Problem requirements » Your answer must be the exact lines from the one holding "Screen dimensions: 621x419" through the last line of the records below, with no pictures.

Record set »
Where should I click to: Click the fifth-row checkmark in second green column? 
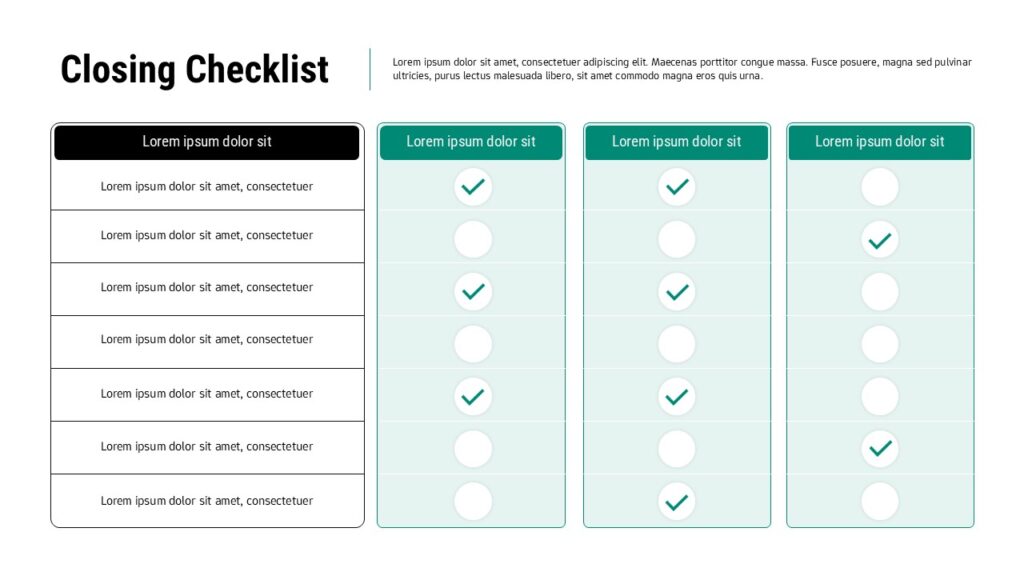point(677,397)
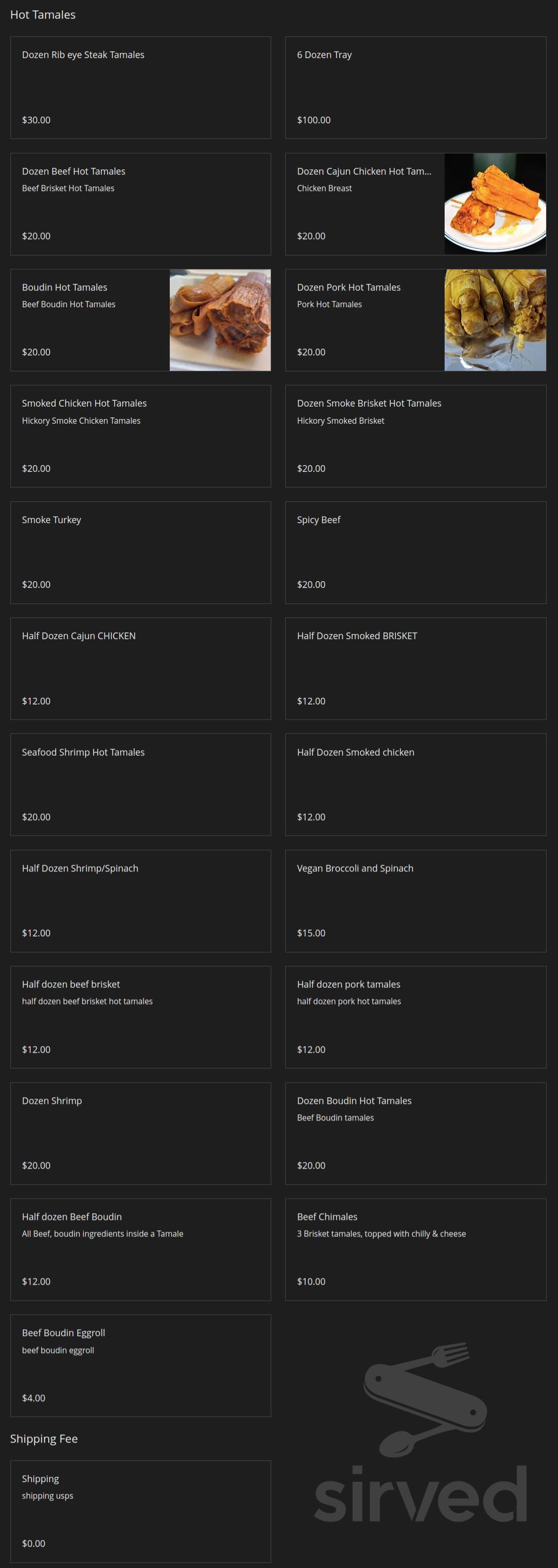This screenshot has height=1568, width=558.
Task: Select Dozen Smoke Brisket Hot Tamales
Action: 416,436
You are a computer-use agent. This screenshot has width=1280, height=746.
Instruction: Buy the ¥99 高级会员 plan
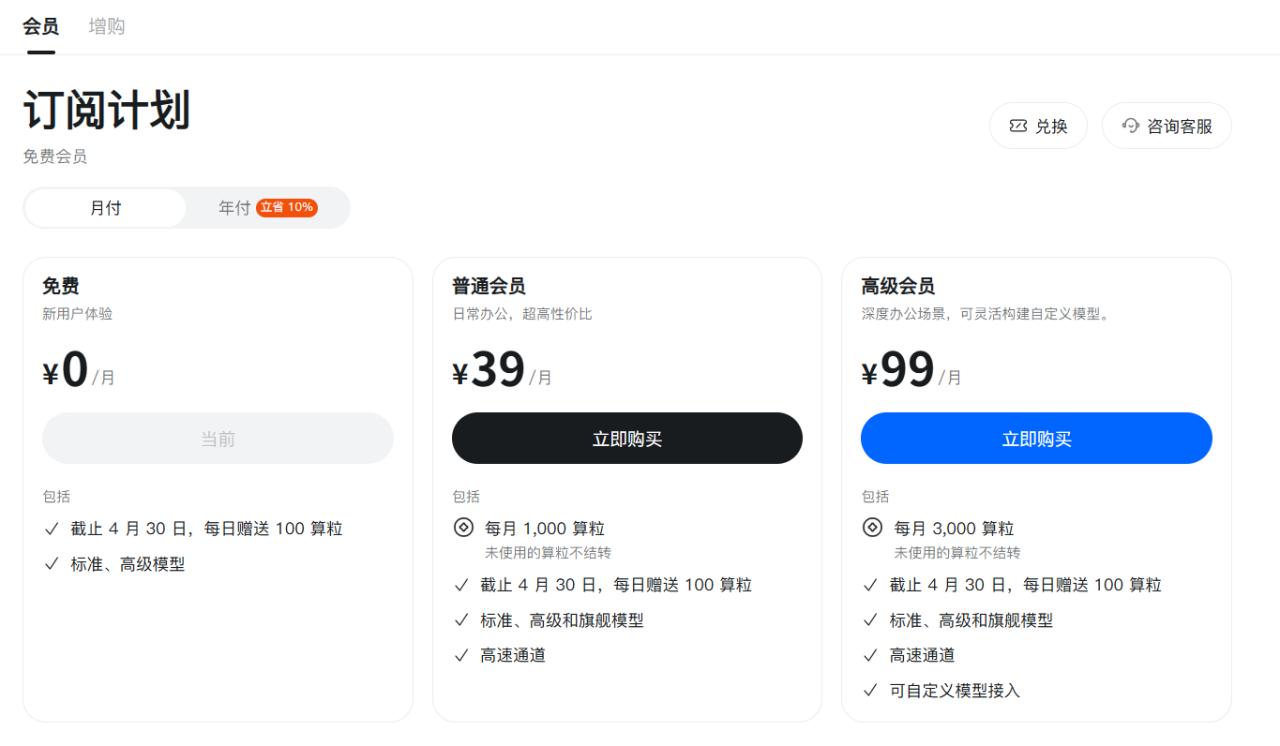(x=1036, y=439)
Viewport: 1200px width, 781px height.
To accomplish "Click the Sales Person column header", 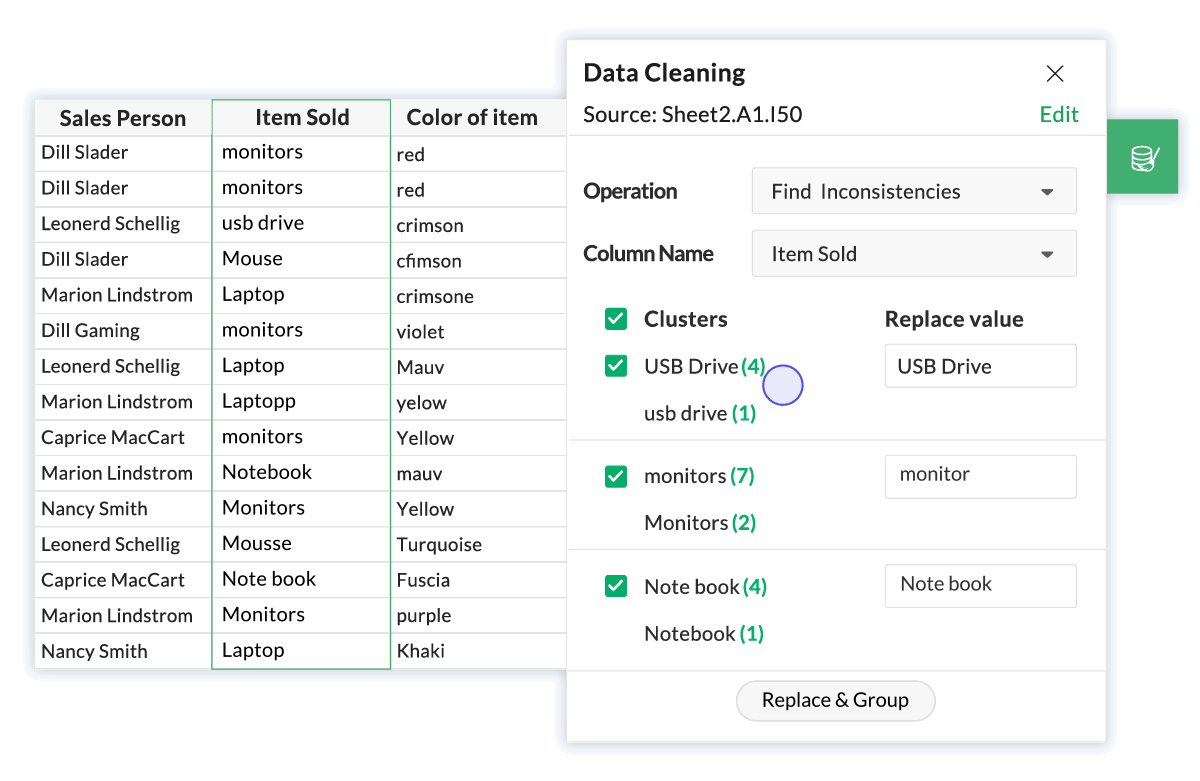I will [122, 117].
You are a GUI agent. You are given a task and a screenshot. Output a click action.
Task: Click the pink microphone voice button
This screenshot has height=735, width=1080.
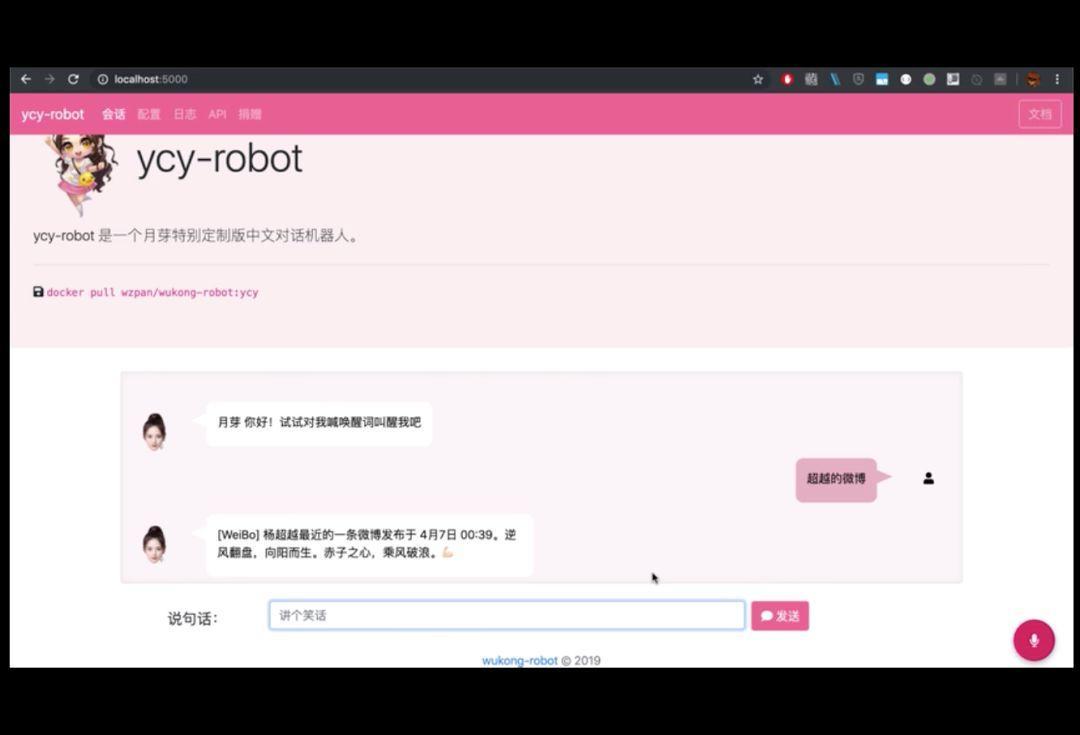point(1033,640)
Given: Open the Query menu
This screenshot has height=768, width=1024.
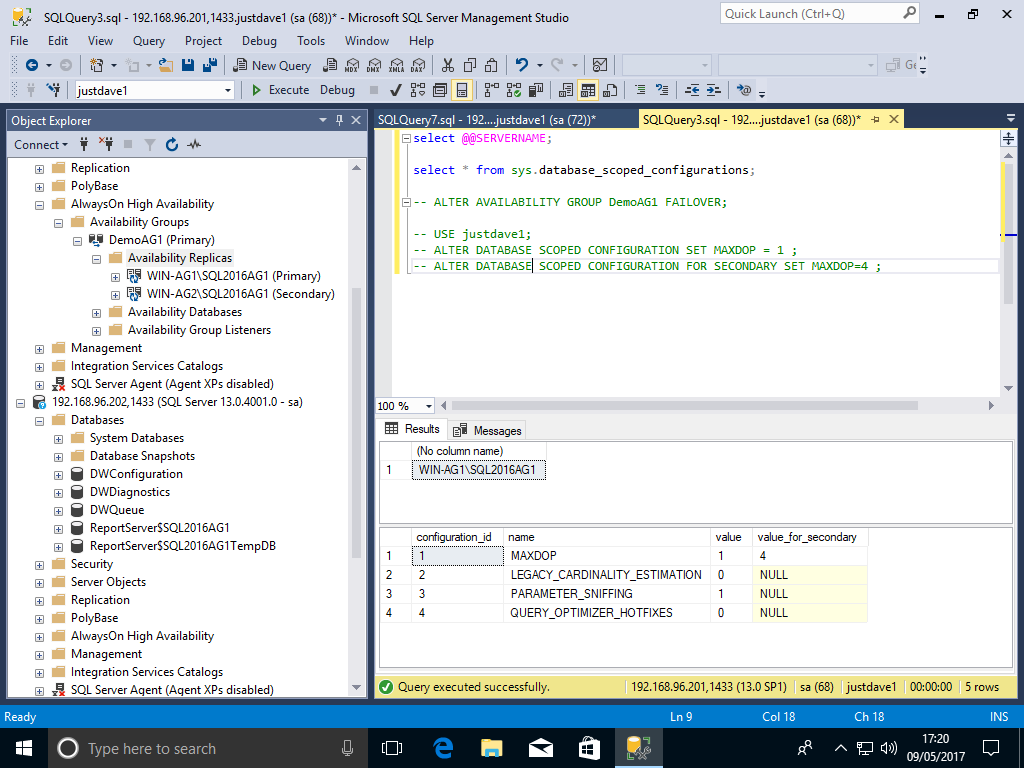Looking at the screenshot, I should pyautogui.click(x=149, y=41).
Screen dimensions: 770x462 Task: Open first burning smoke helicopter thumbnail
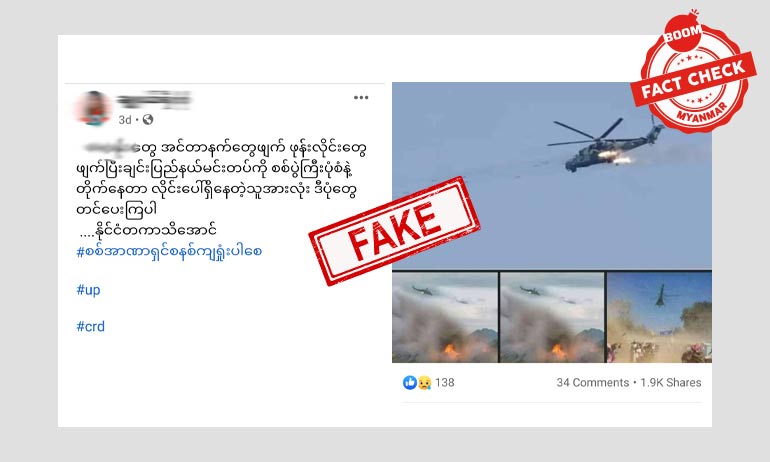[445, 317]
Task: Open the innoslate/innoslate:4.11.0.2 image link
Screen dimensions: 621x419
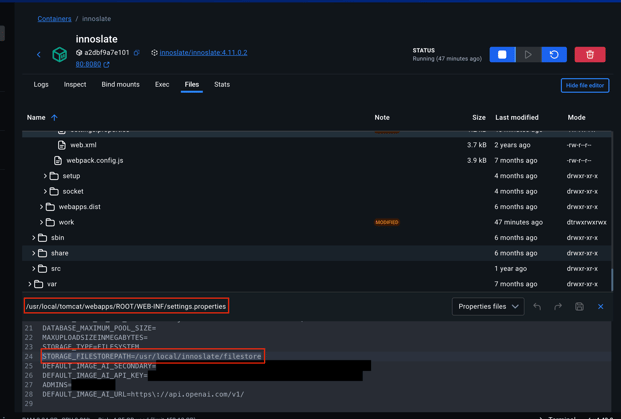Action: (x=203, y=53)
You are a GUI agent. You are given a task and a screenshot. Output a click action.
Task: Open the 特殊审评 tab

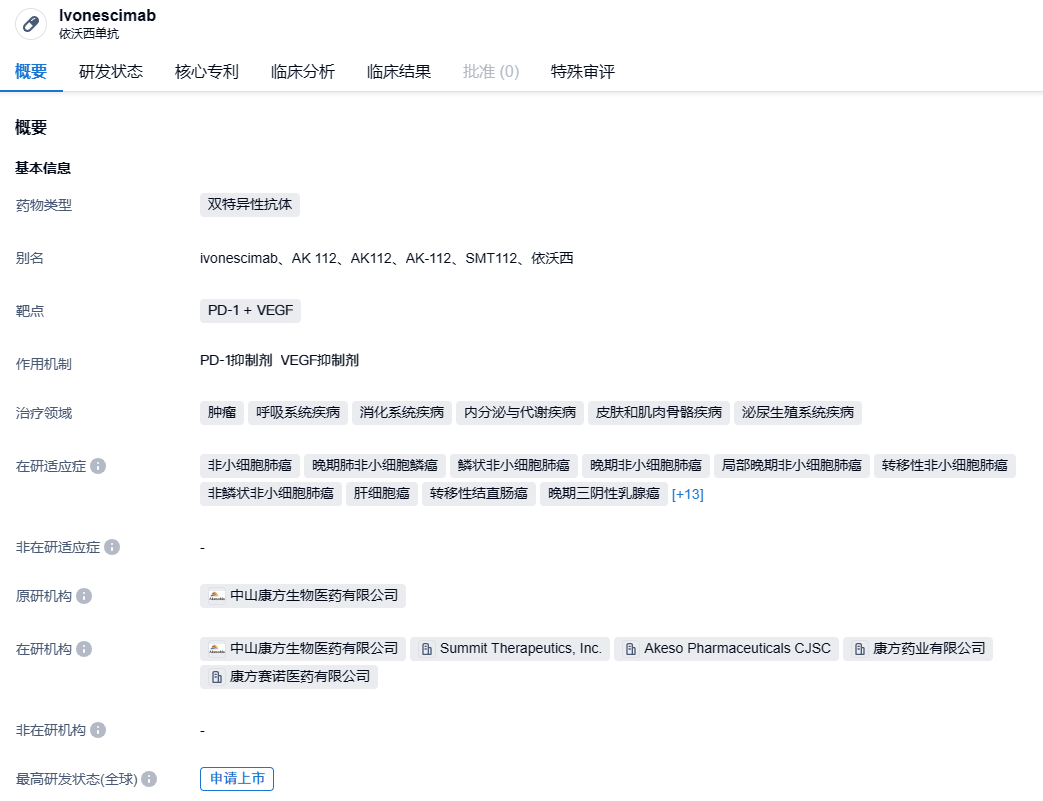point(583,72)
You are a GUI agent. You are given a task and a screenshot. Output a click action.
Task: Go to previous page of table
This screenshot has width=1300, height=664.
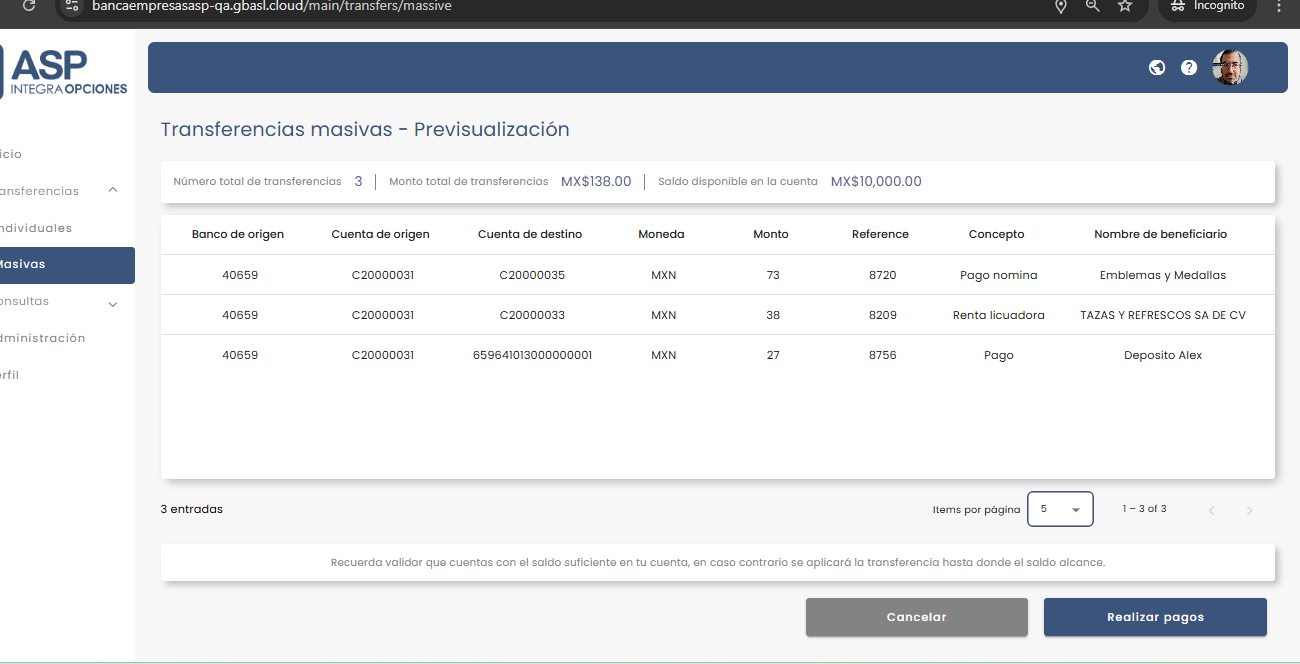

Exercise response »
Screen dimensions: 621x419
Action: (x=203, y=53)
You are a GUI agent. You are given a task and a screenshot. Output a click action.
Task: Open the 特殊审评 tab

point(583,72)
You are a GUI agent. You are given a task and a screenshot. Output a click action.
Task: Go to previous page of table
This screenshot has width=1300, height=664.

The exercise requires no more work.